Sur la demande provisionnelle
Selon l’article 835, alinéa 2, du code de procédure civile, dans les cas où l’existence de l’obligation n’est pas sérieusement contestable, le président du tribunal judiciaire ou le juge des contentieux de la protection peuvent accorder une provision au créancier ou ordonner l’exécution de l’obligation même s’il s’agit d’une obligation de faire.
Tout d’abord, il doit être rappelé que par jugement du 30 août 2023, dont il a été relevé appel, le juge des contentieux de la protection du tribunal judiciaire de Paris a déclaré irrecevable la demande de résiliation judiciaire de la société Bellecote Invest et débouté la société KEL, intervenante volontaire de ses demandes. De la sorte, la demande provisionnelle de la société KEL ne peut s’analyser qu’en une demande de provision portant sur des loyers, au jour où la cour statue.
Ensuite, il résulte des pièces produites que :
Le contrat de bail produit en date du 1er août 2011 (pièce n°1 de l’appelante) prévoit en son article 1er que le preneur s’engage à réaliser les travaux de réhabilitation de l’appartement estimés à 800.000 euros tandis que le loyer, compte tenu de ces travaux a été fixé à la somme annuelle de 18.000 euros charges de copropriété incluses, commençant le 15 septembre 2012,
M. [T] produit en pièce n°2 un avenant du 13 avril 2012, avenant argué de faux par la société KEL, mais qui prévoit que le preneur s’acquittera du paiement des loyers entre les mains du syndic pour le compte du bailleur,
Il produit également en pièce n°1 un relevé de compte propriétaire au 31 décembre 2014 dont il résulte qu’il a procédé ou fait procéder par des sociétés intermédiaires à des paiements entre les mains du syndic pour un montant d’environ 202.000 euros (pièce n°7),
Il verse aux débats enfin en pièces n°21, 21-1, 21-2 la copie de 3 virements sur le compte CARPA de la société KEL pour un montant total de 37.500 euros ;
La note en délibéré de M. [T] fait état de règlements pour un montant supérieur, bien que critiqués par la société KEL comme émanant de tiers notamment.
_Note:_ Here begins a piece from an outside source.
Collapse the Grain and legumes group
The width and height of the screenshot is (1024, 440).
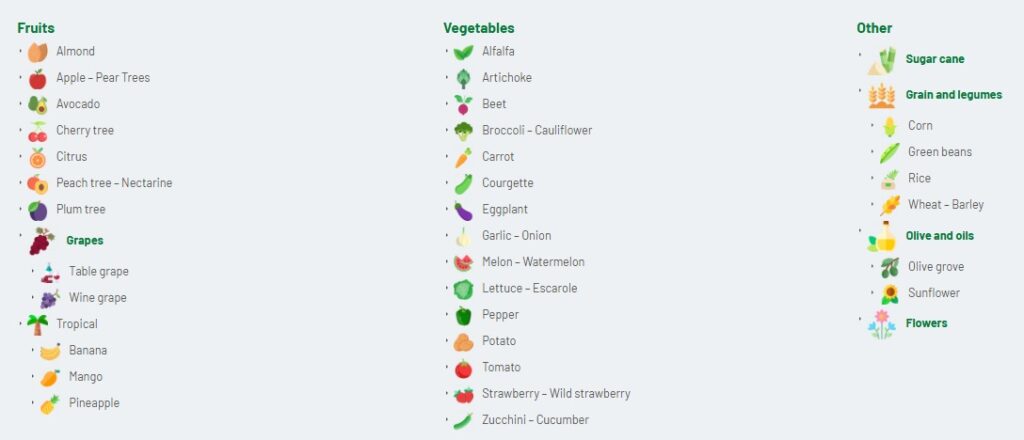[x=860, y=89]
L’obligation de paiement de M. [T] d’une somme provisionnelle de 345.019,02 euros au titre d’un arriéré locatif se heurte dans ces circonstances à des contestations sérieuses.
Par conséquent, l’ordonnance entreprise sera confirmée en ce qu’elle a dit n’y avoir lieu à référé sur la demande provisionnelle de la société KEL.
Sur les autres demandes
Le sort des dépens de première instance et l’application de l’article 700 du code de procédure civile ont été exactement appréciés par le premier juge.
Succombant en ses prétentions, la société KEL supportera les dépens d’appel.
Elle sera condamnée à payer à M. [T] la somme de 3.000 euros sur le fondement de l’article 700 du code de procédure civile.
PAR CES MOTIFS
Confirme l’ordonnance entreprise en toutes ses dispositions ;
Y ajoutant,
Condamne la société Katamon Estates Limited aux dépens d’appel ;
Condamne la société Katamon Estates Limited à payer à M. [T] la somme de 3.000 euros sur le fondement de l’article 700 du code de procédure civile pour les frais irrépétibles exposés en appel.